Would you please return the line containing "You are a GUI" and all the lines after it through the end of the records below, unchanged and on their own?

• [Entries provided]
────────────────────────────────────────

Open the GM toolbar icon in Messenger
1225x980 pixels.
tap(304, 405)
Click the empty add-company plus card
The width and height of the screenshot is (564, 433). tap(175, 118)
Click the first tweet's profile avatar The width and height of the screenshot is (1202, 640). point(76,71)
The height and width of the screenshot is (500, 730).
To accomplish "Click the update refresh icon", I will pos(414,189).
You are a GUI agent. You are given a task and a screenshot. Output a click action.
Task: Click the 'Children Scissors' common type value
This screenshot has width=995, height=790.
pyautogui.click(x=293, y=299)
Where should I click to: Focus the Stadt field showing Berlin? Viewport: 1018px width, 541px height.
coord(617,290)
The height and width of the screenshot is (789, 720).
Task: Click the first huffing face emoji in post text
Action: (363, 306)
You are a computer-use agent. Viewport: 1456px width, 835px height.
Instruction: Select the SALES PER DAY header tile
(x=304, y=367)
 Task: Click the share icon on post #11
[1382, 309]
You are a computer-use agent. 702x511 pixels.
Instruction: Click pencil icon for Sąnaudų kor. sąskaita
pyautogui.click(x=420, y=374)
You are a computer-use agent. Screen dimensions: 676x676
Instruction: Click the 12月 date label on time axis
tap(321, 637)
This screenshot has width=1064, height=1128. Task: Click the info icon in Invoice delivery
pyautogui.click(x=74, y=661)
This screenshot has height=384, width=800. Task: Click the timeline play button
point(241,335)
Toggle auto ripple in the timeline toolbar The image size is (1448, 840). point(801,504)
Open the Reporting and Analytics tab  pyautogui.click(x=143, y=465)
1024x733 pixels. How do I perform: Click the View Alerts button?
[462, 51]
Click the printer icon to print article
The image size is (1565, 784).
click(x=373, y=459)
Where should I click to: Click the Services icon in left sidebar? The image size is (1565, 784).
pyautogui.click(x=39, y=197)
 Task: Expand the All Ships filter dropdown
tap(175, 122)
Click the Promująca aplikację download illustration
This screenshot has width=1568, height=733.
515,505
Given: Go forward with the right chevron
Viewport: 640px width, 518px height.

────────────────────────────────────────

• [Final answer]
You are a GUI agent. You are given a task and a screenshot. Output a click action.
Task: Click the 'Children Scissors' common type value
This screenshot has width=995, height=790.
pyautogui.click(x=293, y=299)
Where should I click to: Focus the Stadt field showing Berlin? Viewport: 1018px width, 541px height.
coord(617,290)
The height and width of the screenshot is (789, 720).
Task: Click the first huffing face emoji in post text
Action: (363, 306)
You are a computer-use agent. Viewport: 1456px width, 835px height.
Instruction: Select the SALES PER DAY header tile
(x=304, y=367)
 Task: Click the share icon on post #11
[1382, 309]
You are a computer-use agent. 702x511 pixels.
Instruction: Click pencil icon for Sąnaudų kor. sąskaita
pyautogui.click(x=420, y=374)
You are a computer-use agent. Screen dimensions: 676x676
Instruction: Click the 12月 date label on time axis
tap(321, 637)
This screenshot has width=1064, height=1128. Task: Click the info icon in Invoice delivery
pyautogui.click(x=74, y=661)
This screenshot has height=384, width=800. Task: Click the timeline play button
point(241,335)
Toggle auto ripple in the timeline toolbar The image size is (1448, 840). point(801,504)
Open the Reporting and Analytics tab  pyautogui.click(x=143, y=465)
1024x733 pixels. How do I perform: Click the View Alerts button?
[462, 51]
Click the printer icon to print article
The image size is (1565, 784).
click(x=373, y=459)
Where should I click to: Click the Services icon in left sidebar? The image size is (1565, 784).
pyautogui.click(x=39, y=197)
 Task: Expand the All Ships filter dropdown
tap(175, 122)
Click the Promująca aplikację download illustration
This screenshot has width=1568, height=733.
515,505
Given: Go forward with the right chevron
Viewport: 640px width, 518px height.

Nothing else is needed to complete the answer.